Objectives
a. In the passage on the emergency disconnect package, what is the vertical steel pipe that connects the floating rig or vessel to the well called?
b. Write the next part of the passage on the emergency disconnect package, picking up after its final sentence.

Passage shown start

= Emergency disconnect package =

An Emergency Disconnect Package (EDP) is a piece of equipment used in the drilling and work-over (servicing or modification) of deep sea oil & gas wells, by Mobile Offshore Drilling Rigs (MODU's) and Well Intervention Vessels (WIV's). The EDP is designed for use in an emergency, when the MODU or WIV needs to quickly disconnect, and move away from the oil/gas well that it is drilling or working-over. Examples of when this might be necessary include unexpected extreme weather that exceeds the MODU/Vessel's capability to maintain its position.

Under normal operating conditions, the MODU/WIV (which is floating on the sea surface) is connected to the oil/gas well (which is drilled in the sea bed) by a vertical (or near-vertical) piece of steel pipe, called a marine riser. Tools and fluids are moved within the marine riser as required to/from the well. At the bottom of the marine riser, the EDP and other components that connect the riser to the well and allow the well to be shut-in when required, constitute a 'Lower Riser Package' (LRP).

Passage shown end
Material start

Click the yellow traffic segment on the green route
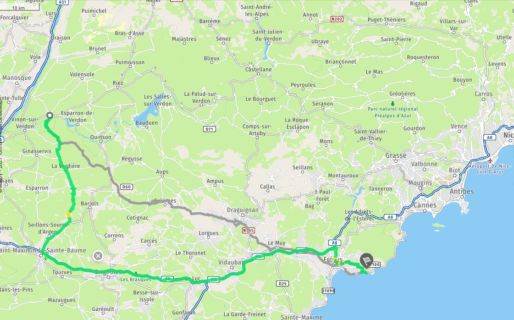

Material end

Task responses
a. A marine riser.

b.
When required to do so, the EDP disconnects from the LRP and isolates the riser from the environment. Thus the EDP allows the MODU/WIV to safely and quickly disconnect from the subsea well and move away in an emergency. The EDP is designed to carry out its function while under load with a high disconnection angle.

An EDP consists of a connector to the rest of the LRP, an isolation valve, an accumulator, a subsea control module and a connection point at the top for connection to the riser pipe. A production retainer valve shuts in the riser and the annulus master valve shuts in the riser. A crossover valve allows circulation of the riser after disconnection.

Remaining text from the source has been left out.